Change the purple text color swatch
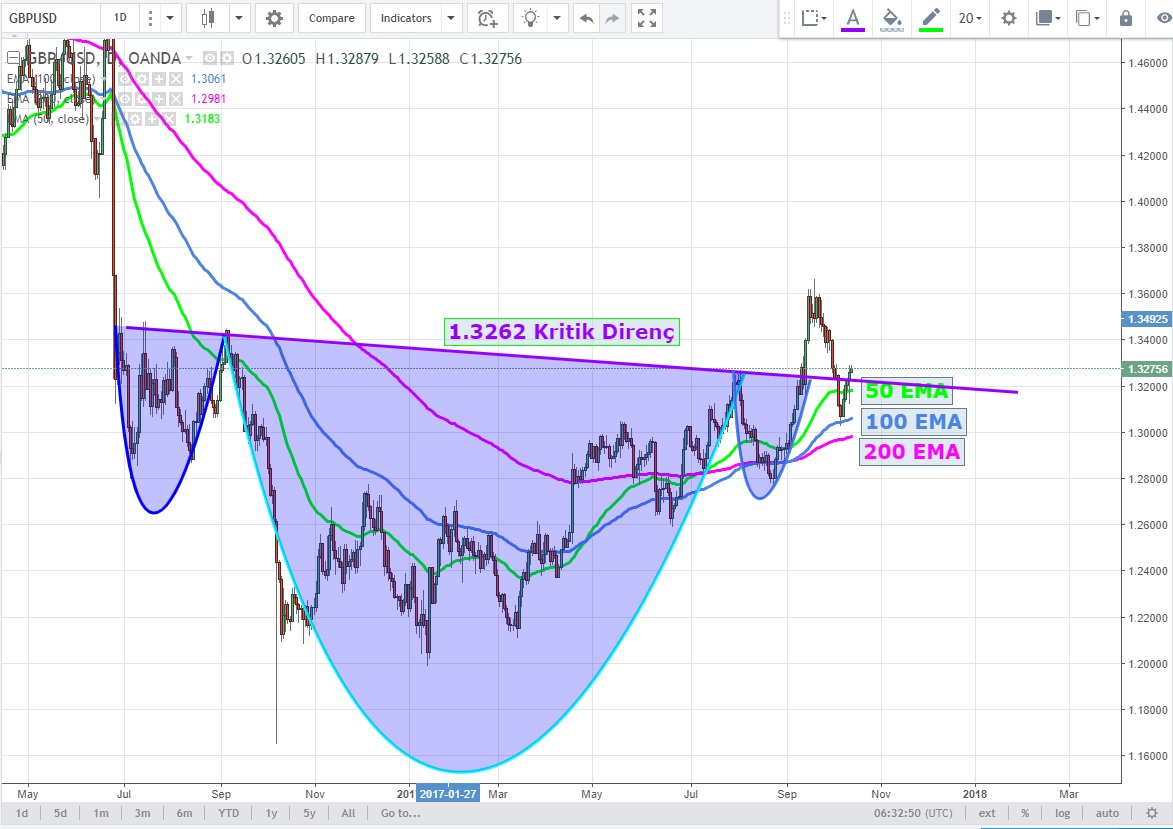The image size is (1173, 829). point(852,18)
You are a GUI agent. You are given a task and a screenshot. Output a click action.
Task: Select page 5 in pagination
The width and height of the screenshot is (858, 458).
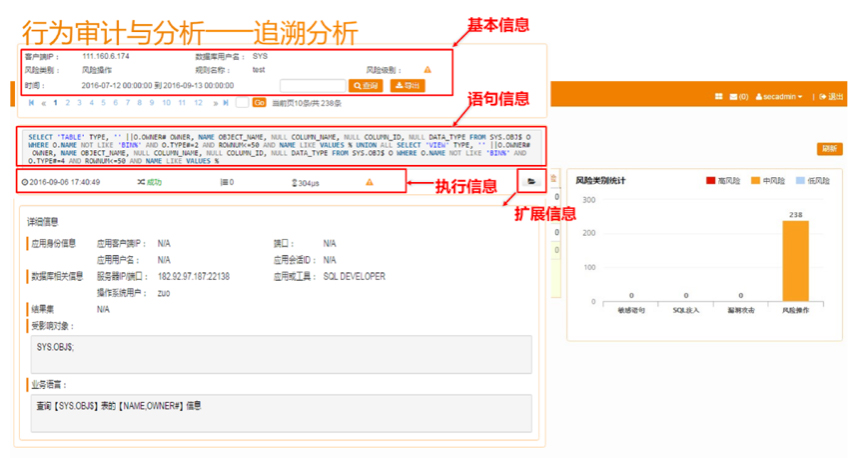(103, 102)
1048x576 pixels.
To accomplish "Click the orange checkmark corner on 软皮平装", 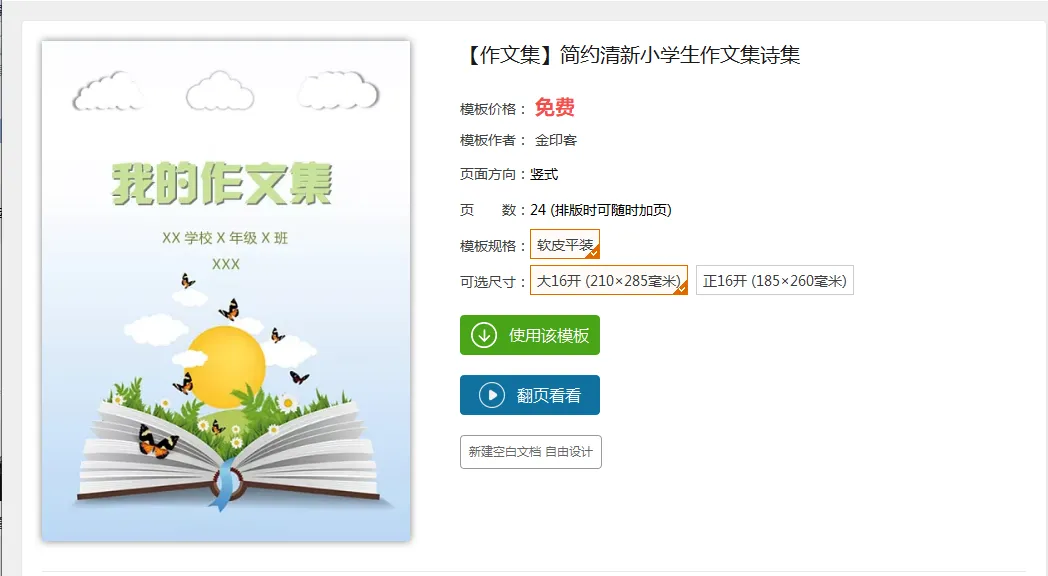I will (x=593, y=252).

══════════════════════════════

Requirement: Please pull out every line of the entries above that contains the word "screenshot", counting only matches with the same capitalization.

Solution to the exercise:
You are a GUI agent. You are given a task and a screenshot. Output a click action.
The width and height of the screenshot is (858, 458).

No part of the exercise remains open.